Let us first look at Pagad from a morphogenetic point of view.
The morphing of Pagad from civic response to urban terror movement
Shaw does an excellent job of introducing the reader to Pagad. The extent to which readers will learn what they did not know about this intriguing social phenomenon could be an indication of how inadequately the general public was informed through the media and other sources about Pagad.
People Against Gangsterism and Drugs (Pagad) originally formed in December 1995 in Cape Town, South Africa. The group was initially formed to act as a community-based anti-crime organisation, with the purpose of reducing gang-related behaviour and drug dealing in their neighbourhoods. In the forming stages, the group had a majority of Muslim members, but was not exclusively Muslim. Drug dealing in the neighbourhoods was an ongoing problem for residents, but they found it particularly difficult to act because the drug dealers were supported both by criminal gangs and by some corrupt police officers.
The prelude to the Pagad story is the systemic and socially disruptive effect of the forced removals from District Six. Many of the people who lived in the areas in which Pagad was born, and many of the people who supported it, originated from District Six in Cape Town, from where they had been forcibly removed during the apartheid years. District Six was an area where diverse racial groups had lived together since 1838. It was declared a “whites-only” area under the Group Areas Act in 1966. The area was portrayed by the state at the time as crime-ridden and dangerous, with immoral activities like gambling, drinking and prostitution. Ultimately, the government wanted to separate the races. The first demolitions began in 1968, and over a period of 15 years, non-white members of the District Six community were forcibly removed, mainly to the Belhar township, Rylands Estate and Hanover Park on the Cape Flats. About 30 000 people living in the specific group area were affected.
Morphogenetically, the structural die was cast. By way of the racial policies of apartheid, many people who lived in District Six and everyone who was moved to the Cape Flats were defined and declared as “non-white”, and this relegated them to a lesser status in the sociopolitical system. More specifically, in terms of social structuration, the forced move to the Cape Flats was a ruthless act of social segregation and marginalisation, with massive disempowering consequences. Contrary to government depictions, before the removals, District Six was a vibrant and diverse community with a thriving economy. The area was home to 8 500 workers, of whom 90% were employed in and immediately around the central business district. The forced removals led to the destruction of homes and businesses. The only buildings left standing were places of worship. This had a negative impact on the local economy, as businesses were forced to close and residents were forced to relocate to other areas. The removals also led to the loss of jobs and income for many residents. The residents of District Six lost their work, businesses, homes, community and way of life.
How did these disrupted and unsettled communities and their leaders respond? Most of them had little option but to go along with what was forced onto them. These conditions, however, also activated some of the community leadership, who felt obliged to respond. Thus, not only was the structural context evidently disempowering, but it also provided ideal conditions for adversarial ideas and anti-state ideologies to emerge, grow and guide the thinking and eventual actions of local leaders and followers. Much of the initial ideational meaning-giving was evidently derived from a conservative, concerned community worldview informed by traditional Muslim religious views. The original actors and agents of Pagad were leaders like Ali Parker, who, based on the evidence generated by Shaw, were truly concerned about their community. They targeted the gangsters, but did not promote killings and certainly did not promote public violence.
-------------------------
▶ Things to do
1) Answer these questions from the text on Pagad, one line each:
(a) In what month and year, and in which city, was Pagad originally formed?
(b) In what year, and under which act, was District Six declared a "whites-only" area?
(c) Which buildings were the only ones left standing after the forced removals?
2) Write a continuation of the text on Pagad, picking up after its final sentence.
-------------------------
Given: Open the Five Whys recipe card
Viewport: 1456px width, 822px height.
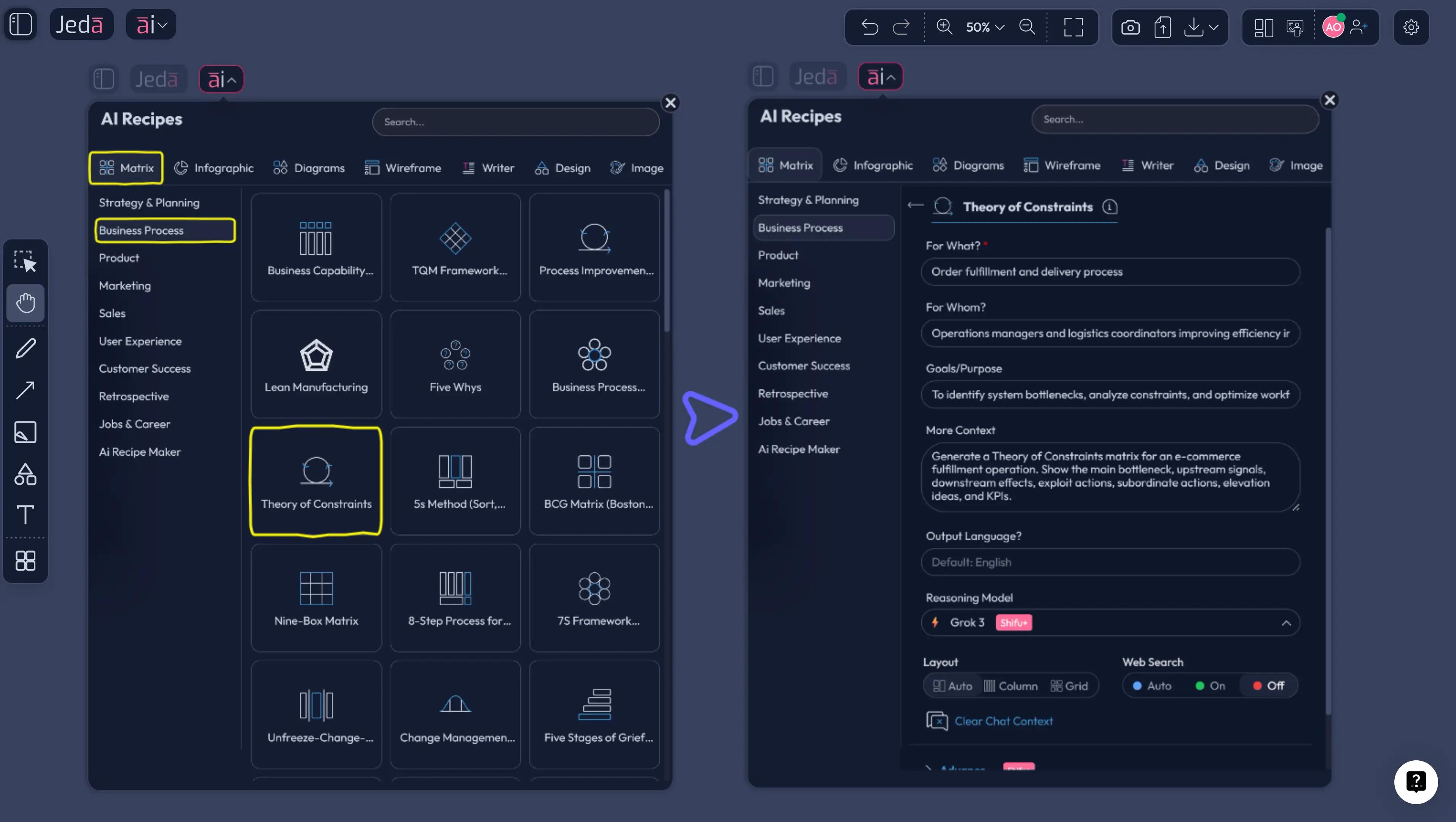Looking at the screenshot, I should 455,364.

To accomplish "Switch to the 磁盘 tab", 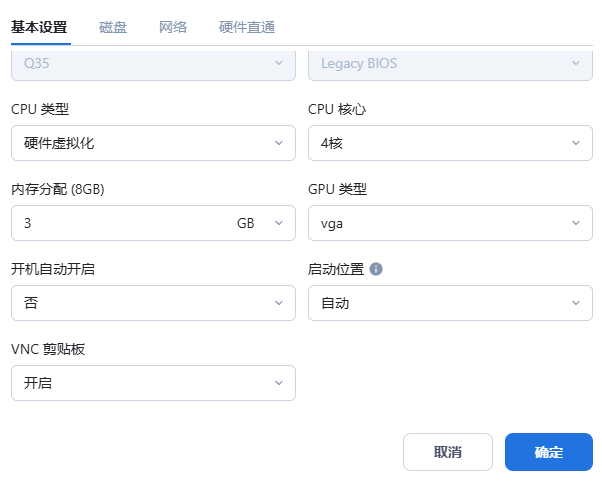I will [x=113, y=27].
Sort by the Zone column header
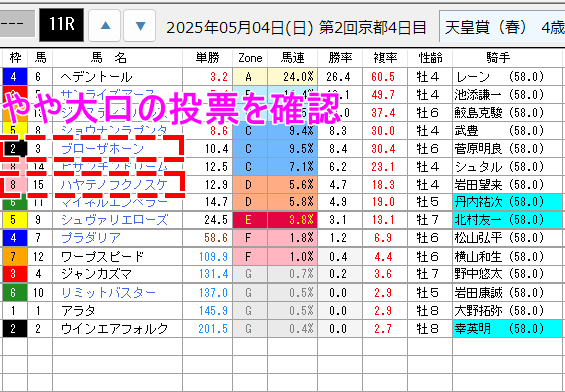This screenshot has width=565, height=392. point(250,58)
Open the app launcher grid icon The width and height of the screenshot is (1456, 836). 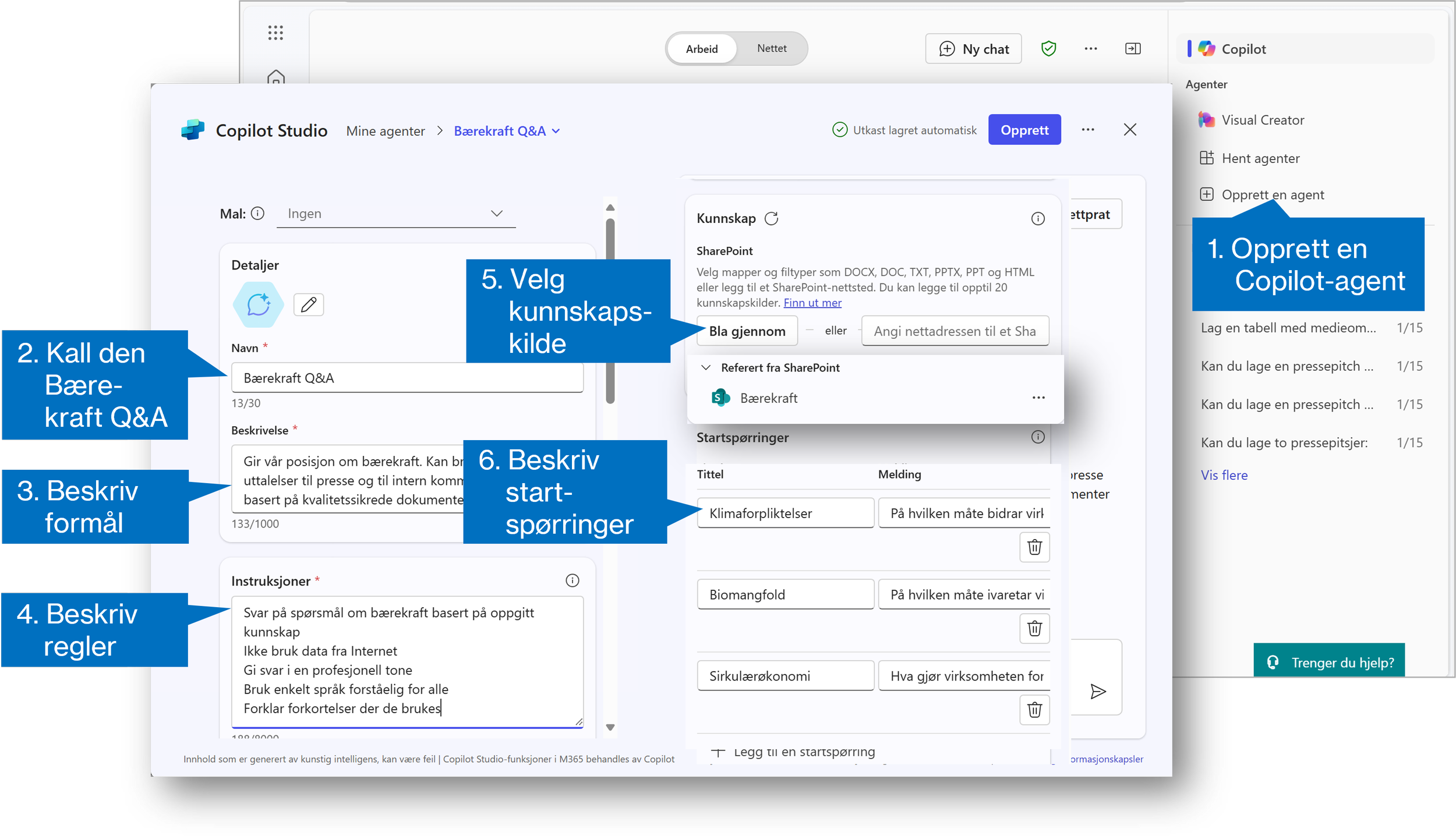(275, 33)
-------------------------
▶ Responses
1)
(a) December 1995, in Cape Town, South Africa.
(b) 1966, under the Group Areas Act.
(c) Places of worship.

2)
However, the presumed, initially conservative self- and community-preserving reading or interpretation of Islam became more complex as Pagad leaders acquired more vested interest in taking more radical action. A more radical form of Islam (associated with Qibla) emerged. There is reference in the book to suggestions that Pagad was a front for Qibla and that the Qibla faction strategically guided Pagad through its morphing process. Like Shaw, I am inclined to think that it was a more complex multi-causal process of emergence that happened over time. Thus, the structural context conditioned the way in which people perceived the situation; various answers to questions were found in various readings and understandings of the Quran, and these changed over time as people acted differently in a changing context.
We can expect that the subordinated groups in society will respond, but one can never predict and assume the specific trajectories and contours of the future. In this case, the original Pagad was an understandable community response to a challenging situation. But one could not predict how it would unfold in the future. A crucial factor was the failure of the state to respond appropriately. This created conditions for the morphing of Pagad into something much more radical and destructive. By failing to take it seriously and to respond appropriately or even complement its efforts, the state agencies enabled Pagad to grow, expand, become more elaborate, acquire more power and become increasingly ambitious and greedy. Thus, the motives and motivations of leaders seemingly changed over time. The role of money must be considered. One could argue that money was, in many instances, an underlying motive from the outset, but this also morphed into unrestrained greed. When Pagad killed a gangster or drug merchant, they also took money, jewels and other valuables from the scene. Money was likely to be a motivation from the outset in a socioeconomically challenged community, but the nature and extent of the greed turned some of Pagad into a gang of thieves. Again, the failure of the state police and security agencies to act appropriately provided for and complemented the criminal turn in Pagad.
Shaw provides intriguing detail around the changing leadership and how the modus operandi morphed from violence and intimidation to killing and terror, from shootings to petrol bombs and pipe bombs that killed innocent bystanders and members of the public. He describes an escalation that was given the space to evolve and become more elaborate. Thus, one can blame the failure of the apartheid state for the original conditions that led to the formation of Pagad, and the failure of the police and other state agencies to respond to it, as major reasons why Pagad morphed into a radical terror movement. However, this explanation must be seen together with the morphing of Pagad leadership into power-hungry, self-centred and greedy opportunists who increasingly exploited a bad situation to serve their own interests.
The lesson is that we must understand societal phenomena in time. Pagad was not a static entity, but morphed over time. There is an early Pagad which was an understandable response to a community threat, but there is a radical Pagad and even a contemporary Pagad. When we speak about Pagad, we must make clear which one we are talking about. It is analytically inadequate not to consider that social and human entities change over time, and the same applies to the agencies of the state.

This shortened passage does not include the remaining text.